The pre‐launch calibration plan of GEDI requires a tool to simulate GEDI waveforms. This is needed to provide data for pre‐launch calibration of algorithms and to assess the instrument performance as part of an end‐to‐end simulator. In particular, the AGBD algorithm requires GEDI measurements colocated in space and time with ground estimates of AGBD (Drake et al., 2002). GEDI will only be in orbit for 2 years, limiting the use of real data for calibration to ground data collected within a short window of time. A simulator allows data from any site with coincident field AGBD estimates and data suitable for simulating GEDI signals to be used, enabling the exploitation of decades worth of data.

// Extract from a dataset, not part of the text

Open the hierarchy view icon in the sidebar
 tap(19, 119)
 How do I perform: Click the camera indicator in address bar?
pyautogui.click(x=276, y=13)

To achieve this the waveform simulator must be able to produce accurate GEDI‐like signals and derived metrics across a broad range of biomes and input data sets. It must also be able to predict the impact of instrument noise on derived accuracy. This paper describes and validates the GEDI simulator to ensure that it can be used in the GEDI calibration and validation plan with confidence.
1.1. Simulating Large‐Footprint Lidar
Large‐footprint, full‐waveform lidars emit short pulses of light to illuminate an area of the ground between 5 and 90 m in diameter. The returned energy is recorded as a function of time to produce a waveform, which is the vertically projected area of scattering surfaces, weighted by their angular reflectances, assuming no multiple scattering (Figure 1). Full‐waveform lidar signals can be simulated from direct measurements of vertical structure from discrete‐return airborne laser scanning (ALS; Blair & Hofton, 1999; Milenković et al., 2017) or terrestrial laser scanning (Hancock et al., 2017), or through a radiative transfer model that makes use of similar structural data (Gastellu‐Etchegorry et al., 2015; Hancock et al., 2012). A method that can be driven by readily available data, without requiring site specific assumptions or rarely collected ancillary data, will ensure that the widest possible range of data can be used in GEDI's pre‐launch calibration. For this reason, terrestrial laser scanning data sets, which cover only small areas, although in much greater detail than possible with ALS, and radiative transfer models, which require ancillary datasets of optical properties and crown structure (Ni‐Meister et al., 2017), were not considered for this study.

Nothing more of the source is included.